What I have learned about the South African health care system is that it is a major work in progress, much like every other faction of the political/economic infrastructure of the country. I think the health care providers do an adequate job of providing services, given the context of the conditions they must work under. But there is so much room for growth and improvement. I was constantly forced to remind myself that while the Republic of South Africa has been existence for many years, the apartheid government’s demise is not even two decades removed. The country is still in its infancy, and so the problems people are encountering are somewhat to be expected.
South Africa is a nation of diversity. Diverse geography – with rugged mountains, sparse deserts and miles upon miles of coastline. Diverse people – from the black South Africans; the coloured Indian, Malay, and Asian populations and the white Afrikaans. And diverse problems – the poverty and disease epidemics are overwhelming. With over 60% of the country unemployed, it is hard to know where to begin to rectify the crisis of HIV/AIDS, malnutrition, tuberculosis, substance abuse, etc. I quickly learned that one cannot focus on the big picture or you will become completely overwhelmed. Rather you must take it one day at a time, or better yet – one individual at a time.

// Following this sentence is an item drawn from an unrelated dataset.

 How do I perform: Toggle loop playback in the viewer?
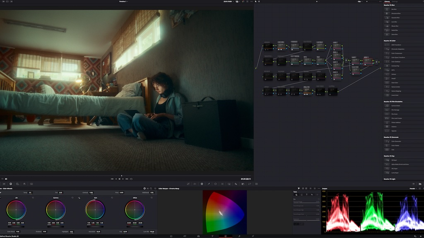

This trip was indeed an opportunity of a lifetime. To have gone into the townships and seen the unfathomable poverty is something I will never, ever forget. To see the love an unwavering faith the people have, despite living in the most horrific of conditions is something that will resonate within me forever. A woman on the flight back to the states asked why I had traveled to South Africa and after listening said “Janel, you are blessed for having gone there. Don’t ever forget that.” And while I’m not the most religious of people, I truly believe she is right. My spirit has been enriched in ways I can’t sum up in words and know I will be a better clinician and (more importantly) human being for having been a part of the South African experience.